Oline H. Cogdill

Podcasts have become so popular it is hard to keep up with the latest ones. Today, author Eryk Pruitt, right, puts podcasts in perspective and gives his favorites.

Eryk Pruitt is a screenwriter, author, and filmmaker. He wrote and produced the short film Foodie, which won eight top awards at more than 16 film festivals. His short fiction has appeared in The Avalon Literary Review, Thuglit, Pulp Modern, and Zymbol, among others, and he was a finalist for the Derringer Award. He is the author of the novels Dirtbags, Hashtag, and the Anthony Award nominee What We Reckon (all published by Polis Books). His latest book is Townies: And Other Stories of Southern Mischief. He also hosts the true crime podcast The Long Dance. Pruitt lives in Durham, North Carolina, with his wife, Lana, and their cat, Busey.


Five Amazing Single-Story True-Crime Podcasts
By Eryk Pruitt

When Serial ended its 12-episode run in December, 2012, the demand was cemented for more podcasts that combined investigative journalism with the production value of an audio documentary.

Serial's episodes, released one per week, investigated the 1999 murder of Baltimore high school student Hae Min Lee, and the subsequent incarceration of her ex-boyfriend, Adnan Syed. However, this new form of storytelling had a shortage of podcasts that could match Serial.

In fact, not even Serial’s second season was able to match the intrigue earned by its predecessor.

So investigative journalists began turning on their microphones and heading out to recapture that spirit.

Count me among them. This summer, we released The Long Dance, an eight-part true-crime podcast about North Carolina’s 1971 Valentine’s Murders. In addition to Serial, here are five other true-crime podcasts that were our inspirations.
 

1. Atlanta Monster
Those of us who did not grow up in The Big Peach during the early 1980s have taken it for granted that Wayne Williams was behind the murders of scores of children from Atlanta’s black community. However, ask anyone from that community and they will voice their suspicions that authorities captured the wrong man. Journalist Payne Lindsey, host of Up and Vanished, guides readers through the murky conspiracy theories surrounding the murders and their alleged perpetrator.

2. The Shot
When Hampton Roads police officer Victor Decker was found shot to death outside a nightclub, no one believed the crime would still be unsolved seven years later. The Virginian-Pilot released a seven-part, investigative series analyzing every scrap of evidence. Later, the newspaper released six more episodes. Would they produce an answer?

3. Slow Burn (Season Two)
Season One of Slate’s Slow Burn mired deep into Nixon’s Watergate, overturning even the smallest nuance that has long been forgotten by historians and pop culture. Season Two turns that same discerning eye on the more salacious of presidential scandals: the Clinton impeachment following the Monica Lewinsky affair. Each episode is delivered weekly.

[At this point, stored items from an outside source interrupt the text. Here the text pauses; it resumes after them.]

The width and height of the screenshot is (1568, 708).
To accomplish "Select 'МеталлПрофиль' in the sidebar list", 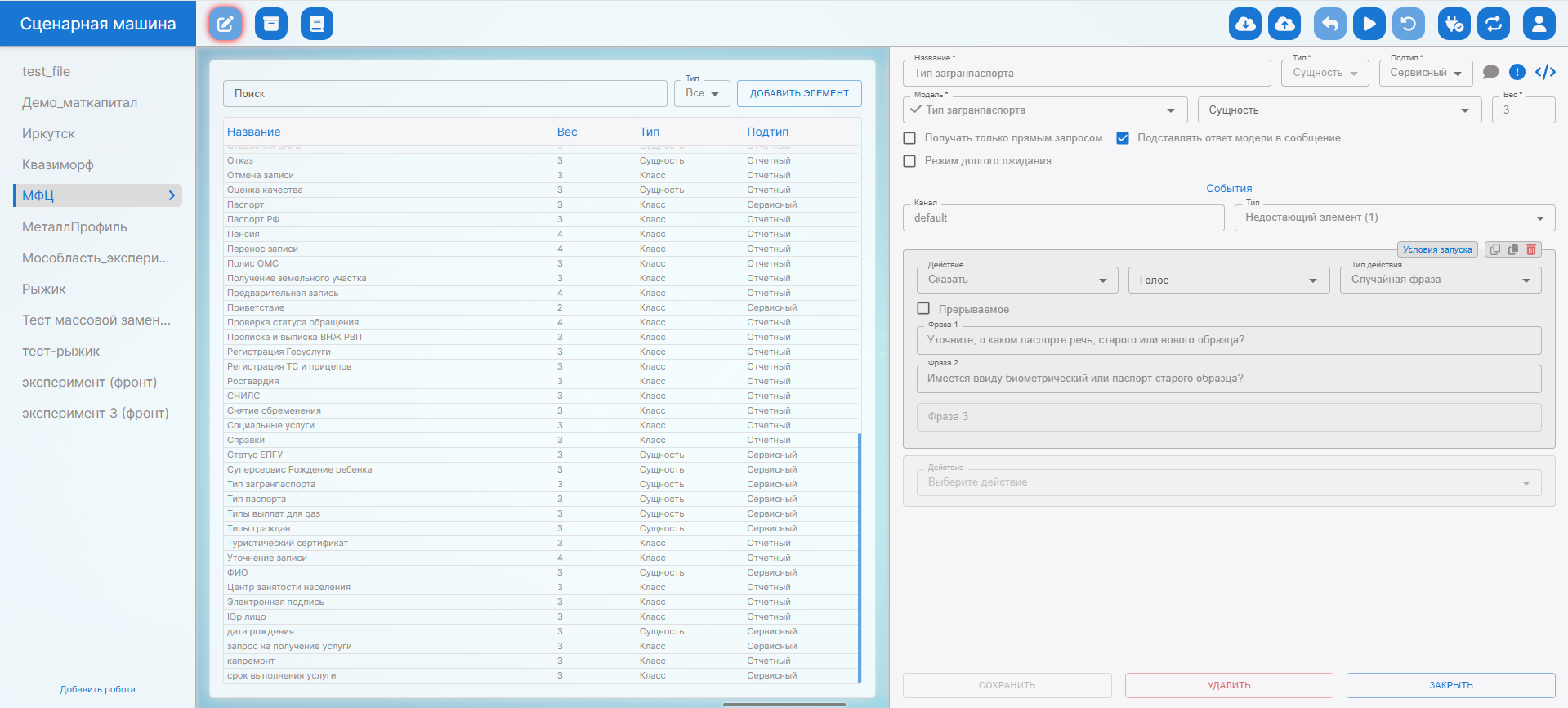I will click(x=74, y=226).
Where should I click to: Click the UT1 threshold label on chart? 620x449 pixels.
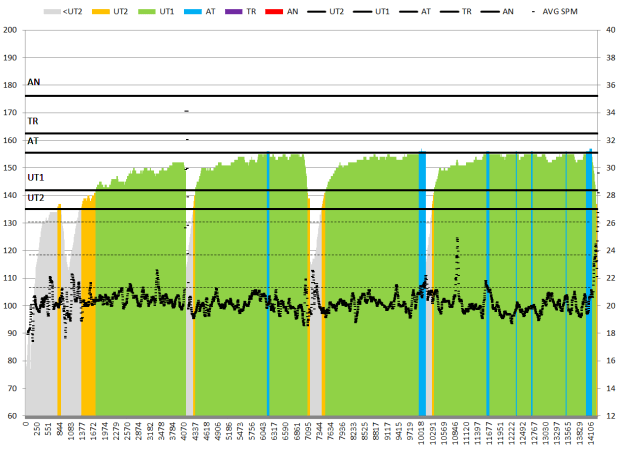coord(35,177)
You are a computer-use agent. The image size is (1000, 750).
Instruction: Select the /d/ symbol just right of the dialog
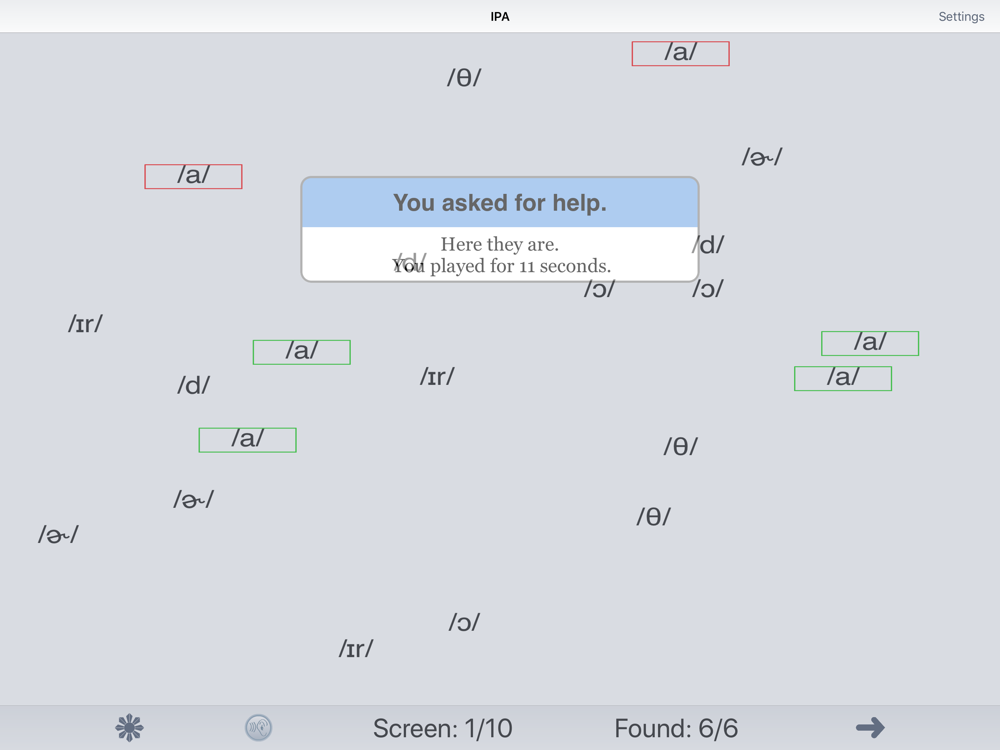pos(708,245)
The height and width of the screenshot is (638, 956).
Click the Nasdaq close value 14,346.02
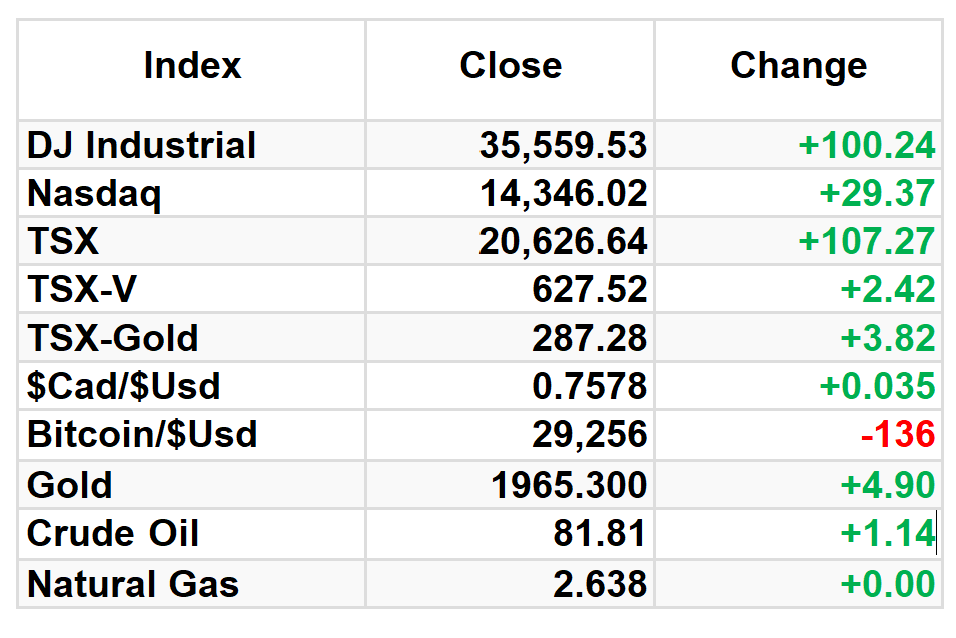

4. In the Dark (Season Two)
Madeleine Baran leads listeners into the depths of the Winona, Mississippi, justice system as Curtis Flowers, a man who has been tried six times for the same grisly murder, awaits a seventh trial on death row. How can one man be tried seven times for the same crime? Is he guilty? If not, who did it?

5. Someone Knows Something (Season Three)
While the FBI scoured Mississippi in 1964 for the three missing civil rights workers, two other bodies were uncovered. Over four decades later, the Canadian Broadcasting Company takes award-winning broadcaster David Ridgen into the deep South to reopen the case and confront the Ku Klux Klan.